• TASK GOAL: Transcribe every line from the one containing "Open the apps grid menu icon" through the end of the records below, exactly, but not the pictures.
GIVEN DATA section start
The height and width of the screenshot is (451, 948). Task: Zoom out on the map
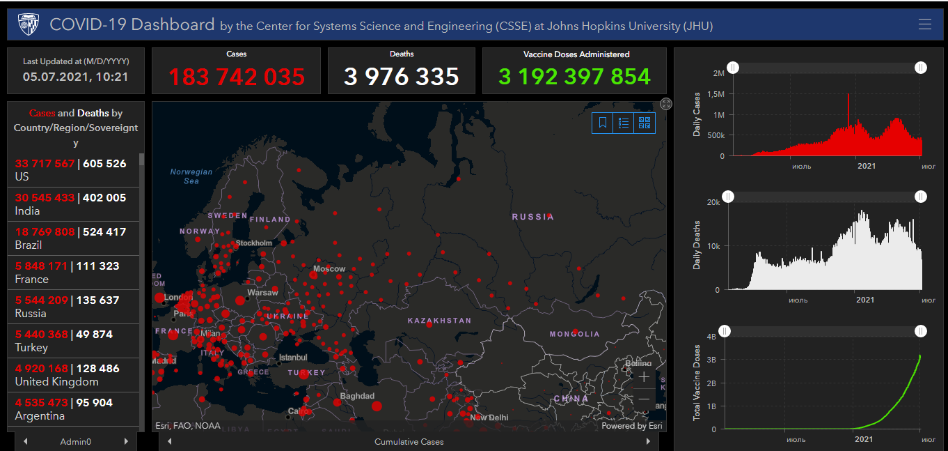(x=644, y=399)
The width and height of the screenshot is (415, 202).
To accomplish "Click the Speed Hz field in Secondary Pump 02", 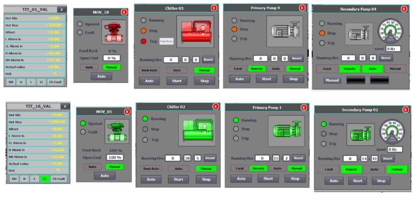I will [x=395, y=149].
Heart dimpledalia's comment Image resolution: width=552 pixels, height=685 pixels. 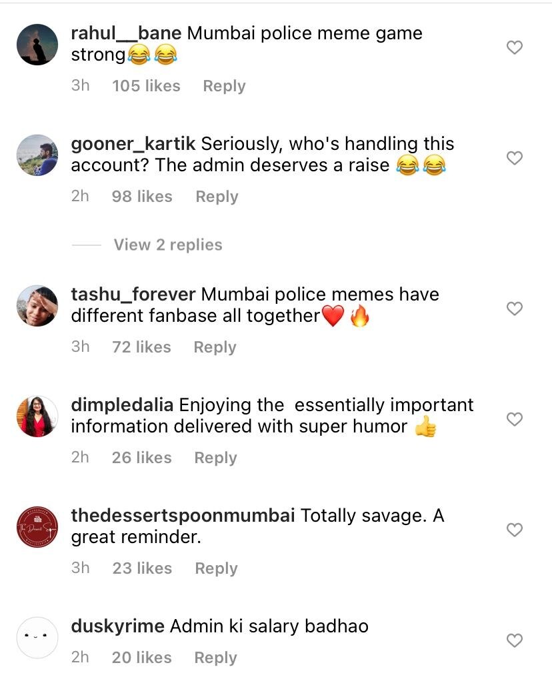514,419
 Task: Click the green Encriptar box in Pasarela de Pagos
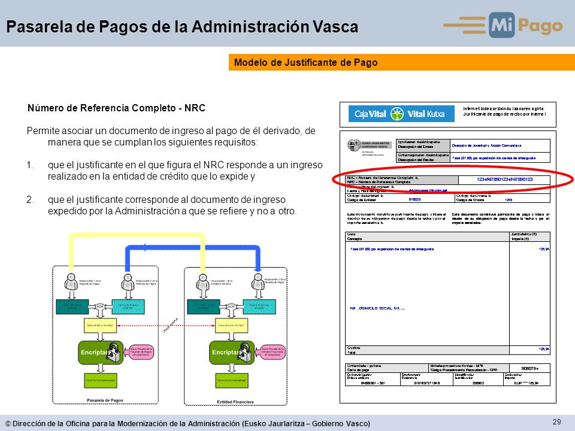point(101,352)
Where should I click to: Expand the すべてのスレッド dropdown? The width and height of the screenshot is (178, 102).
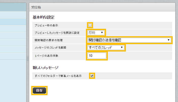106,47
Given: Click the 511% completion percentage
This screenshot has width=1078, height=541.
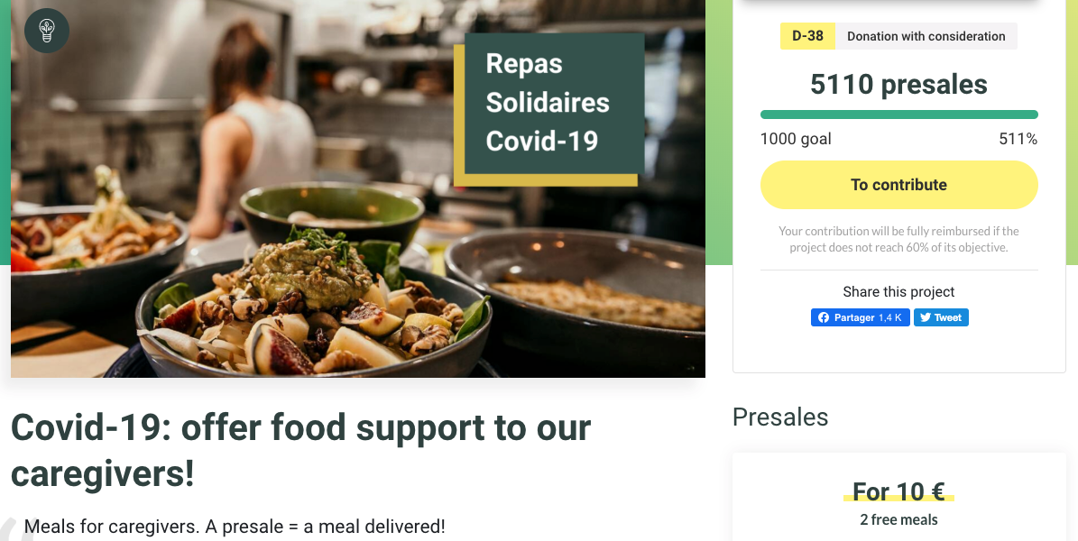Looking at the screenshot, I should click(x=1018, y=139).
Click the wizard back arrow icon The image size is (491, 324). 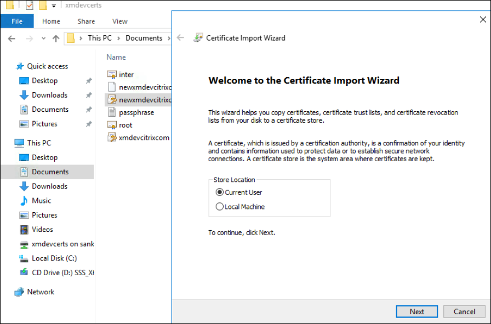[x=181, y=38]
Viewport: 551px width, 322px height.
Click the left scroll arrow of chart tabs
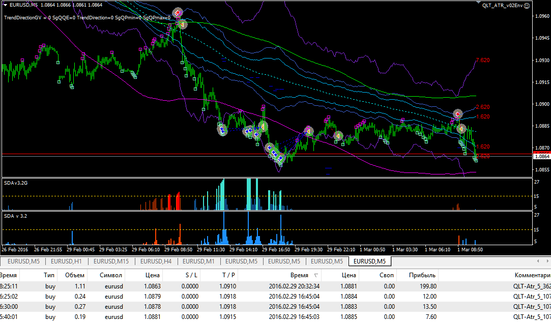[x=538, y=261]
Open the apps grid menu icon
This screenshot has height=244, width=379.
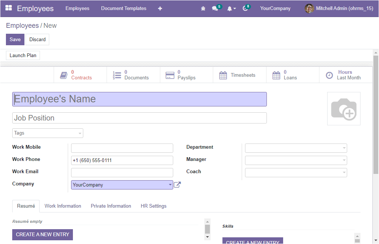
GIVEN DATA section end
• RESULT BELOW:
Open the apps grid menu icon
This screenshot has height=244, width=379.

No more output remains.